C’est ici qu’intervient Circonstances Spéciales, une branche de Contact.

Comme son nom l’indique, Contact est chargé par la grande société galactique d’observer et d’évaluer les sociétés qu’elle rencontre dans son expansion. Dans bien des cas, Contact se contente de les étudier, d’archiver quelques milliards de notes, et de les laisser provisoirement à leurs avenirs incertains. Mais dans certains cas, Contact décide qu’il y a quelque chose à faire, ou qu’il faut absolument faire quelque chose. Il faut aller au charbon. C’est le rôle de Circonstances Spéciales. Un rôle nécessairement cynique comme le savent tous ceux qui se sont occupés de politique ou de diplomatie discrète.

Bien entendu les ressortissants directs de la Culture, même membres de Circonstances Spéciales, ne réussiraient pas à tenir en personne le rôle de chefs de guerre, de politiciens, d’assassins, voire de tortionnaires, qui est le lot de ceux qui pèsent directement sur le cours de l’histoire. Leur esthétisme moral ne le leur permettrait pas. Il leur faut donc des délégués, voire des marionnettes. Ces agents, aussi spéciaux que les Circonstances, sont prélevés discrètement là où il faut, améliorés, entraînés, équipés, rémunérés. À eux les sales besognes et, du reste, ils n’y rechignent pas.

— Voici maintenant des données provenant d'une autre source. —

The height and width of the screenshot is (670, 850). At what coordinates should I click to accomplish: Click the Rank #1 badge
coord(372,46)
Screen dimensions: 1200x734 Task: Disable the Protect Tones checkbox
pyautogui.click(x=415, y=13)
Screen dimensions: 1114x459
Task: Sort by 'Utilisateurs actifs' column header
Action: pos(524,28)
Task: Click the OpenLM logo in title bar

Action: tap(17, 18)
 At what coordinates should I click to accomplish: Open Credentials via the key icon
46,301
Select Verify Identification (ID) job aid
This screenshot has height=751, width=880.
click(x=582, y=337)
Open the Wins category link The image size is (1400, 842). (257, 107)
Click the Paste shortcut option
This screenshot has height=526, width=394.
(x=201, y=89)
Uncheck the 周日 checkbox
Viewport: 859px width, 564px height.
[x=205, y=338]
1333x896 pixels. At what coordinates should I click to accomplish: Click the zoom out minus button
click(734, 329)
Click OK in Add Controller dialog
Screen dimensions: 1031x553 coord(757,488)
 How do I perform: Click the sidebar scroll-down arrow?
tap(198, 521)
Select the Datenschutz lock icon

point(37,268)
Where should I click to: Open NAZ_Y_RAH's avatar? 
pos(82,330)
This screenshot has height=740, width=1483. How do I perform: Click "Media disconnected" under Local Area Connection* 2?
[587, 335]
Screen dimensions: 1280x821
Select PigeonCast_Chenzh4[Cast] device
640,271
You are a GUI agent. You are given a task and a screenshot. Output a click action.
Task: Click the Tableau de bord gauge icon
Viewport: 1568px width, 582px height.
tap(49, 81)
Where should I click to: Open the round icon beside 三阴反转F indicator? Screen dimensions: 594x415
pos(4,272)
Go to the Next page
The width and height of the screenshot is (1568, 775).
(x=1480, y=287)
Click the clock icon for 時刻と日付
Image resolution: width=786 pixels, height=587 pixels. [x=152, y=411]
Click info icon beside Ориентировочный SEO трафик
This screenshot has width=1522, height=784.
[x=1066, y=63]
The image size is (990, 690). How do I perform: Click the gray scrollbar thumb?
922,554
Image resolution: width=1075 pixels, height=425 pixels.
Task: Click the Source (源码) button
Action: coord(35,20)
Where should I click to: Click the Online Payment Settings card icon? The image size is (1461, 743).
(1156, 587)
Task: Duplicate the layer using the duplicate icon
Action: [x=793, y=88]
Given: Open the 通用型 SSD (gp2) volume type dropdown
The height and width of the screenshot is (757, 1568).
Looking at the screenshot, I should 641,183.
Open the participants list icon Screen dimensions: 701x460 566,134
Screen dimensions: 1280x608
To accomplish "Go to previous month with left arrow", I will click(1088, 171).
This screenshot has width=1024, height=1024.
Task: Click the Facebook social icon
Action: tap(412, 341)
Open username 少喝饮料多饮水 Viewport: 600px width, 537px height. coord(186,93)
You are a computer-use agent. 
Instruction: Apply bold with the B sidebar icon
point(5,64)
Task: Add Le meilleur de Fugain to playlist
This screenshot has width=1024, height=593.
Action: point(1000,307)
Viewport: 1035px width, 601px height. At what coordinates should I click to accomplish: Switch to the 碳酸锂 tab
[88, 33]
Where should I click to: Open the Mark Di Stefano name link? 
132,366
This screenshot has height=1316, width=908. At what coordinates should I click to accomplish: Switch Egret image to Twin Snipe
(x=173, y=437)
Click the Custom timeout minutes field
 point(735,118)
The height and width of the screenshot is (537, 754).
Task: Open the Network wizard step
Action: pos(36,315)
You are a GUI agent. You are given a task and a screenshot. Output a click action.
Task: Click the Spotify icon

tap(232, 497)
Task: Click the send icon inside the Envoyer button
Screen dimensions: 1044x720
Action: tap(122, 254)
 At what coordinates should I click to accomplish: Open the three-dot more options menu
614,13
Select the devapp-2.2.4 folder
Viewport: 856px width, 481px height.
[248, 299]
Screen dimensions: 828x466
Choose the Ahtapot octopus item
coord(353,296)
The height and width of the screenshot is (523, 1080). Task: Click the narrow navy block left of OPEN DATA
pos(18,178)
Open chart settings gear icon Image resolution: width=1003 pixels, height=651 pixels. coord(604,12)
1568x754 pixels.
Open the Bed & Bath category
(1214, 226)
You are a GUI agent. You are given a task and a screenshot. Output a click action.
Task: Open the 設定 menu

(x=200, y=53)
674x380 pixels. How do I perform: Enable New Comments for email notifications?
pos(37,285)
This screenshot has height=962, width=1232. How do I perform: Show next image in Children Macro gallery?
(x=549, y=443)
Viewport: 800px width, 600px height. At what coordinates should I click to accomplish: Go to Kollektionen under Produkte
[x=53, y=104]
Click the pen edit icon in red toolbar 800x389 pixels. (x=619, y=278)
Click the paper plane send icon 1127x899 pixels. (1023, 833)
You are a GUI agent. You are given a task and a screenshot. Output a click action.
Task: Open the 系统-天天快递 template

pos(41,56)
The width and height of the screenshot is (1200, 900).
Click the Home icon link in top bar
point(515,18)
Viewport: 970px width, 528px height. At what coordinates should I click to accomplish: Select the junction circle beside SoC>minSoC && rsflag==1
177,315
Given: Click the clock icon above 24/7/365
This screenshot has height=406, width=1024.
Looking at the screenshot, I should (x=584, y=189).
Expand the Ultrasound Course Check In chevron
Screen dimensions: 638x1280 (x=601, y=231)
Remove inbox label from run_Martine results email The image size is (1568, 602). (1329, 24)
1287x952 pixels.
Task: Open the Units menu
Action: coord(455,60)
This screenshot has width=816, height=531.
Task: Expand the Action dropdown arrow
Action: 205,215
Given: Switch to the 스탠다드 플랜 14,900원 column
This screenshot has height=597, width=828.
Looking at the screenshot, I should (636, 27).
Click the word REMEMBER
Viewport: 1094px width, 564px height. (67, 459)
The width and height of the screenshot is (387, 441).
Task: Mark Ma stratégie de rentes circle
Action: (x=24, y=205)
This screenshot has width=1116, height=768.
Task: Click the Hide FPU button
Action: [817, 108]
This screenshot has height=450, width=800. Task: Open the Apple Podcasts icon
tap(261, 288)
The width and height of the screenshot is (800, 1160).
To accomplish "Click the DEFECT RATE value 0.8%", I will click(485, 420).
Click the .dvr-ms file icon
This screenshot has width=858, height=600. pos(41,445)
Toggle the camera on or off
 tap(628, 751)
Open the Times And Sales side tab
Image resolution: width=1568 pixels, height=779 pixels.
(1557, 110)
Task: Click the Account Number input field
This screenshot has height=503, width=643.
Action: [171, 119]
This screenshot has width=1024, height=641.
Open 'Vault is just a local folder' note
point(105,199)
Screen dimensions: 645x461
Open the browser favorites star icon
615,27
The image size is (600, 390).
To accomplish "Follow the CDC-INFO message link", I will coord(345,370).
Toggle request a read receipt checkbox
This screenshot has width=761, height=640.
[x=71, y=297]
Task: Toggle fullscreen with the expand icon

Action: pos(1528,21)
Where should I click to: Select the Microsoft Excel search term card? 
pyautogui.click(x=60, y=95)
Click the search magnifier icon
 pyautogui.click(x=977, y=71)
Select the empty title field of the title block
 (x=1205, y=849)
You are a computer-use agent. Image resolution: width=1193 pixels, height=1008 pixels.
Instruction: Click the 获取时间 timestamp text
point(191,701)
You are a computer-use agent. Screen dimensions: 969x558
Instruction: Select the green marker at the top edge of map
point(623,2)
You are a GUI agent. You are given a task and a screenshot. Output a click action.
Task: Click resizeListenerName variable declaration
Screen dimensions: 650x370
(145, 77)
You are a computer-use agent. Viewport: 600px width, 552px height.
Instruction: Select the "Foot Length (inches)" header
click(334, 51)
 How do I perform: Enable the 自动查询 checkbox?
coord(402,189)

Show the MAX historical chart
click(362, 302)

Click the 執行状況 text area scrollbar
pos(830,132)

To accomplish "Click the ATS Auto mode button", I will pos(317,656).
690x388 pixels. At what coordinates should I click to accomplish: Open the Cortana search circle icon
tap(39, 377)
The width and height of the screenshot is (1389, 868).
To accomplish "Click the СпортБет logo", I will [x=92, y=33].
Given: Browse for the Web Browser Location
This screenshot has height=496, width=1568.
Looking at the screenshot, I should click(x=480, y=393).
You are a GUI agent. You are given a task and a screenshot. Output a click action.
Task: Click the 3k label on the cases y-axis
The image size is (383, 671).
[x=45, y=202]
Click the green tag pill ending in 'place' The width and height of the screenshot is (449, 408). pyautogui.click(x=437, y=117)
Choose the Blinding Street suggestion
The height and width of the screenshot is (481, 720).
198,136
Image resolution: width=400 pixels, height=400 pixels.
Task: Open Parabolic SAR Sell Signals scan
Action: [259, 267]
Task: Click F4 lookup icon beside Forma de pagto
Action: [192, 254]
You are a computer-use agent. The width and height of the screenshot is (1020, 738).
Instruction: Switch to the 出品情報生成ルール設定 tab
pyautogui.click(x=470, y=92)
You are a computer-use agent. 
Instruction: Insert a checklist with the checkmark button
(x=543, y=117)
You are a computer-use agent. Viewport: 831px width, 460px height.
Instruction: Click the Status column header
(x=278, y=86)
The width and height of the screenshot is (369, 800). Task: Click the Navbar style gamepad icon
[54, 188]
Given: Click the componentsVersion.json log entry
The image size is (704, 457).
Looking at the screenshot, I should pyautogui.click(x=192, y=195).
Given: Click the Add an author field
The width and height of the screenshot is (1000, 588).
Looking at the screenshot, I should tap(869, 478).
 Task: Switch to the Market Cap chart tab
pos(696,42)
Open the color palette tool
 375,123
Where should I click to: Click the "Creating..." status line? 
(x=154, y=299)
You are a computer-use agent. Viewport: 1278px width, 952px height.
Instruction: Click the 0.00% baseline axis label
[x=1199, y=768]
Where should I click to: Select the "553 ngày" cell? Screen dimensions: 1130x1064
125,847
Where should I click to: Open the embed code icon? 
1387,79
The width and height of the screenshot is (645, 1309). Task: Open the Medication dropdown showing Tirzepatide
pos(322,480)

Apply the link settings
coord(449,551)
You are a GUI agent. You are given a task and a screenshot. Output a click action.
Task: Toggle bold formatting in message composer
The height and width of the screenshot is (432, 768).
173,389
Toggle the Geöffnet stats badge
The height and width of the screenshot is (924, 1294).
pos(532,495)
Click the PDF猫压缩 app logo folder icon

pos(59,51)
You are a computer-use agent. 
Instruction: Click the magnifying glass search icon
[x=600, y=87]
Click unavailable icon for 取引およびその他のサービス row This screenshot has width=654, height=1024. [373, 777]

Bien que la Culture et en tout cas ses membres relativement peu nombreux qui s’intéressent à la question admettent que de tout ce mal doit sortir ultérieurement un plus grand bien, il y a là une source de malaise. La bonne conscience universelle de la Culture souffre de mauvaise conscience persistante. Certes, raisonnent les citoyens concernés de la Culture, on ne peut pas souffrir qu’un mal perdure dès que l’on sait qu’il existe et qu’on ne peut plus choisir de l’ignorer, de faire comme s’il n’avait jamais existé, comme si on ne l’avait jamais découvert.